Tag Archives: brain

1480. Pillow case

Contessa was a tiny worm, undetectable, that lived inside the pillow on Nerissa’s bed. Every night, Contessa would wiggle her way out through a little hole in the corner of Nerissa pillow, crawl into Nerissa’s ear, and enter her brain. Once in the brain, Contessa would rearrange all the new information that Nerissa had gathered during the previous day.

This was a necessary thing for Contessa to do, because Nerissa was forever planning to air the pillow in the sunshine the next day. Nothing would kill a worm off quicker than warm sunlight. Hence, for Contessa, deleting data related to the airing of the pillow was paramount. It was self-preservation.

Over the years, Contessa grew longer. Now, when she entered Nerissa’s brain, Contessa’s tail hung several inches out of Nerissa’s ear. These days, there seemed so much more information in Nerissa’s brain to process. Some nights, Contessa never finished sorting and deleting. And then the inevitable happened…

In her sleep, Nerissa scratched her ear, and in doing so, Contessa split in half. For a while the dislocated bottom half wiggled away, but Contessa’s top half panicked and scrambled back to the safety of the pillow.

Because the job of sorting was unfinished, Nerissa remembered the next day to air the pillow. Contessa’s top half died in the warmth of the sun.

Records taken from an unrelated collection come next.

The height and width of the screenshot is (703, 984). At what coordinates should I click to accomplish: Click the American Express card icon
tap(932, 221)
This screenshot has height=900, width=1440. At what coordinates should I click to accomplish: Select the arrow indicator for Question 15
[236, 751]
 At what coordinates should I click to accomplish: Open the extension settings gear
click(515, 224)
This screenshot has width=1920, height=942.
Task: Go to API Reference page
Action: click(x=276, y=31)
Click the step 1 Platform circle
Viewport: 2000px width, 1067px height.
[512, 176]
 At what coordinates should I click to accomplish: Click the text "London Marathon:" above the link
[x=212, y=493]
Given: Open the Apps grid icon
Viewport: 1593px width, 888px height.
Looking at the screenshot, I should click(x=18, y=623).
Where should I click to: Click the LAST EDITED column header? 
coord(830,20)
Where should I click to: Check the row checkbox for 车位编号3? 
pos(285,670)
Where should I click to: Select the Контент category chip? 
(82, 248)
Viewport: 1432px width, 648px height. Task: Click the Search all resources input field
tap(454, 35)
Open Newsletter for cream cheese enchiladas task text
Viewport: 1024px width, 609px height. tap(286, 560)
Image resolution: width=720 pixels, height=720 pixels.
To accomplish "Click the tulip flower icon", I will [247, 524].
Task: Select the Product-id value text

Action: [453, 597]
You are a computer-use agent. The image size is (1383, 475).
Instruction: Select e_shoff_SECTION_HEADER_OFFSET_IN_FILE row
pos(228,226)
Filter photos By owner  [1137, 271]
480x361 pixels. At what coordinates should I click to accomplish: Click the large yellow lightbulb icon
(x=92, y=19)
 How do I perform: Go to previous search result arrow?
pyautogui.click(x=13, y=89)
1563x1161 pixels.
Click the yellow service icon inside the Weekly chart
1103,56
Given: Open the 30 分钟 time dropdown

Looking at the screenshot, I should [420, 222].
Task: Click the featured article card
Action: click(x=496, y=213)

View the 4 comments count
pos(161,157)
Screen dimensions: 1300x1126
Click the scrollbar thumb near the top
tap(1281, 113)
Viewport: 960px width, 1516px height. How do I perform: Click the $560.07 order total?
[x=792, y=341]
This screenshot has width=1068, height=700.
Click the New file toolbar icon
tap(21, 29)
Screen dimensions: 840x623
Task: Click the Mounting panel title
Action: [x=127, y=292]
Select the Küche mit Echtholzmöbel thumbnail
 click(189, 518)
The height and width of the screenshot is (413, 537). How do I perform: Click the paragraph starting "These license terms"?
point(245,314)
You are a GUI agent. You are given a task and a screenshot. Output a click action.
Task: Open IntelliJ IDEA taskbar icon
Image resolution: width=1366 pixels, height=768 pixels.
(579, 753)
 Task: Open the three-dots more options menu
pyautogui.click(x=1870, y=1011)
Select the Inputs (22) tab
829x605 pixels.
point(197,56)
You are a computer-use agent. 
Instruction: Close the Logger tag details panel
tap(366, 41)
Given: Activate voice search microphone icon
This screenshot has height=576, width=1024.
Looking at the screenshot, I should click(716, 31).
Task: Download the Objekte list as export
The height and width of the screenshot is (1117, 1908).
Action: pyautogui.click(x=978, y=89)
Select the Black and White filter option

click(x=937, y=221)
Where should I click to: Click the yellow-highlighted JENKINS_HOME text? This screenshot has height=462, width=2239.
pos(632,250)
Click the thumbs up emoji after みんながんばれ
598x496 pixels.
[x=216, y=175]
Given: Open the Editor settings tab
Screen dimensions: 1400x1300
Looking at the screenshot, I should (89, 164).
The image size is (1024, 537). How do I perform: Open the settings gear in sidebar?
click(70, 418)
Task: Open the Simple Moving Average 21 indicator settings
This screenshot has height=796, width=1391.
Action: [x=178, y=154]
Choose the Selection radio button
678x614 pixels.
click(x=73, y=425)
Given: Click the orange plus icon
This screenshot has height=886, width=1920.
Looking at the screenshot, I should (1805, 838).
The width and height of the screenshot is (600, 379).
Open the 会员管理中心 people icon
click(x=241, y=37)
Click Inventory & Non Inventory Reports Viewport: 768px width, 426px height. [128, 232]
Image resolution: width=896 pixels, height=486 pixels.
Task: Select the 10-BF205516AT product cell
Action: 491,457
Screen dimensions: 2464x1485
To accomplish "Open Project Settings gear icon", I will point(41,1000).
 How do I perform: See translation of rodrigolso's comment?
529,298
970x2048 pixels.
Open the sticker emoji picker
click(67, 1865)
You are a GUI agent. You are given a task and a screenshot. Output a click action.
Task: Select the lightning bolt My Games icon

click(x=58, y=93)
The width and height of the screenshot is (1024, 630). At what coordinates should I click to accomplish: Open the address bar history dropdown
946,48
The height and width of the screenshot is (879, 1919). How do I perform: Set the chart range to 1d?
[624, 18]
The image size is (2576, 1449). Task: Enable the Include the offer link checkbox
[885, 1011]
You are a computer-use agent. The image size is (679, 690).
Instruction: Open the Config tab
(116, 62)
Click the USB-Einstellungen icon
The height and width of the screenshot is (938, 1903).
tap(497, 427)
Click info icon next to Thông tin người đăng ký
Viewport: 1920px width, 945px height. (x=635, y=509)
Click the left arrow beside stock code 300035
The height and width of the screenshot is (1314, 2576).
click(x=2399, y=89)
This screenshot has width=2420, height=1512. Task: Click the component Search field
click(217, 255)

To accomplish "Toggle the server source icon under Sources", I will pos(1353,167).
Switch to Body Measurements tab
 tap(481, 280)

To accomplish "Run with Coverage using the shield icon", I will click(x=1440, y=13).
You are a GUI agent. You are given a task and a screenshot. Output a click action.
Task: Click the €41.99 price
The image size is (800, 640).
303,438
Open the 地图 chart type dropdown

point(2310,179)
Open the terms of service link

It didn’t matter though, for Contessa’s bottom half was safely hiding in Nerissa’s other pillow. Her life’s work would begin the following night.

1286. Nice portraits of mice

When Mitchell stood up straight from weeding the garden, he accidentally hit his head on a plank that the house painters had placed between two ladders. It was quite a severe knock and Mitchell had concussion. He spent three days in hospital before returning home.

What amazed people, including specialists, was that the accident seemed to have activated a section of his brain hitherto dormant. Suddenly Mitchell discovered he could paint pictures of cute field mice; field mice in a corn field; field mice eating cheese; field mice taunting cats. He even painted a delightfully intricate picture of a mouse flying a de Havilland Tiger Moth aircraft! These paintings sold for hefty prices; so hefty in fact that Mitchell and his wife were able to purchase a house free from debt.

“They’re not simply pictures of mice,” said the curator of the city museum, “it’s the thought processes behind it. Mitchell is able to convey feelings of beauty, insignificance, aloneness, grandeur. Even the sky above the mice conveys varying deep emotions. With one knock on the head he is able to portray scenes of incomparable exquisiteness.”

Unfortunately, Mitchell drove his wife to drink. He was totally nuts.